::: TEXTE EXTRAIT

2015 • territoire dérive

Collectif - collecter


Temps de transition entre les présentations d'Uzès au printemps dernier, et les étapes de 2016, cet automne 2015 offre un terrain d'expérimentation particulier pour le projet.
Sous la forme d'une randonnée de 3 jours dans l'Uzège et au-delà, du samedi 17 au lundi 19 octobre, l'équipe artistique et le CDC Uzès danse partent en effet dériver artistiquement par les villages et les paysages, à la fois pour continuer de s'ancrer dans un territoire local et pour faire bilan d'un projet qui, au bout d'un an, offre de nouvelles perspectives.

La visée est ouverte : à travers différentes pratiques artistiques quotidiennes – enquête photographique, rencontres préparées ou spontanées avec des habitants, visite/étude des monuments aux morts, collecte de témoignages, etc –, nous désirons inventer notre trajet de village en village, de jour en jour.
En regard du contexte que nous allons découvrir, des imaginaires qui se déclenchent, de la documentation qui s'écrit, nous souhaitons nous ouvrir à la rencontre et à l'inconnu qui nous permettent de maintenir vivante la pratique de ce projet chorégraphique sociétal.
Afin d'élargir cette approche, des participants aux étapes précédentes du projet sont invités à se joindre à nous lors de ces 3 journées qui réinventent pour nous aussi la notion du public. Sans aucune visée spectaculaire, nous rendre disponible et visible auprès des habitants élargit en effet la question du "rendre public" d'une démarche qui cherche tout autant à stimuler un état d'être artistique dans un quotidien habitant, qu'à réfléchir à la manière dont une telle démarche artistique porte en elle-même sa propre médiation de terrain.

::::::
::: DOCUMENTS SOURCES

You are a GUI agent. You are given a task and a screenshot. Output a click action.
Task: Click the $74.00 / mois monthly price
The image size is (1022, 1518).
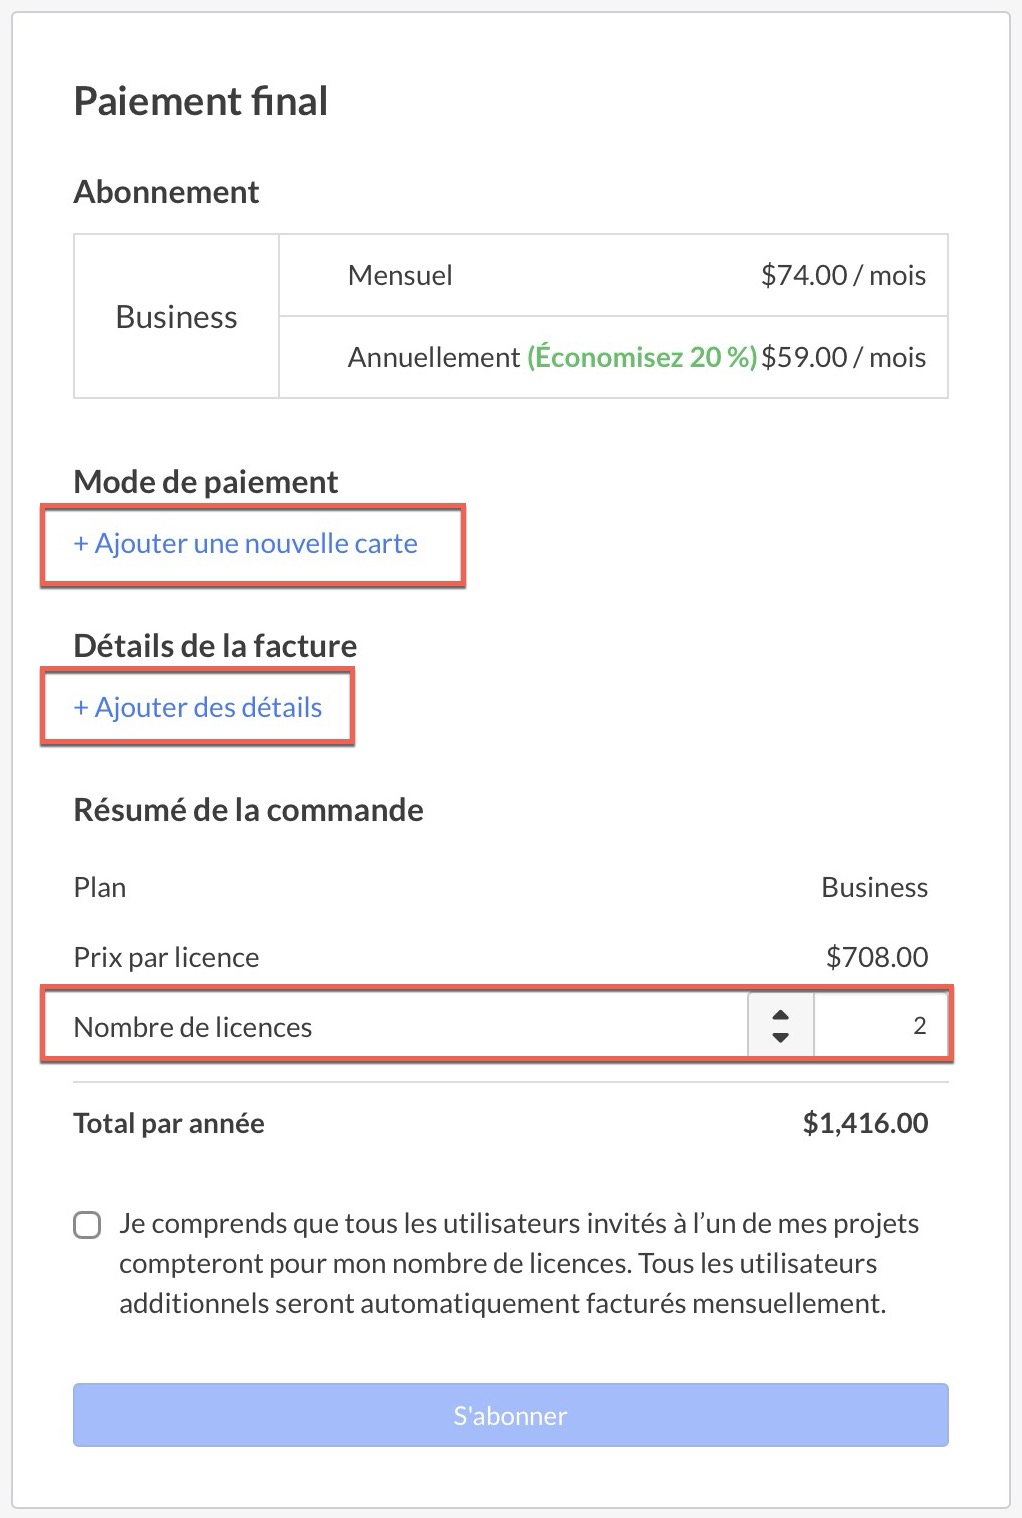coord(843,276)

::::::

• _EXERCICES_
1. D'après le texte sur la randonnée dans l'Uzège, combien de jours dure cette randonnée et à quelles dates a-t-elle lieu ?
2. Recopiez fidèlement le passage du texte sur la randonnée dans l'Uzège qui commence aux mots « 2015 • territoire » et s'arrête après « pour le projet. ».
Appuyez-vous uniquement sur le texte pour répondre.

• _RÉSULTATS PAR EXERCICE_
1. Elle dure trois jours, du samedi 17 au lundi 19 octobre.

2.
2015 • territoire dérive

Collectif - collecter


Temps de transition entre les présentations d'Uzès au printemps dernier, et les étapes de 2016, cet automne 2015 offre un terrain d'expérimentation particulier pour le projet.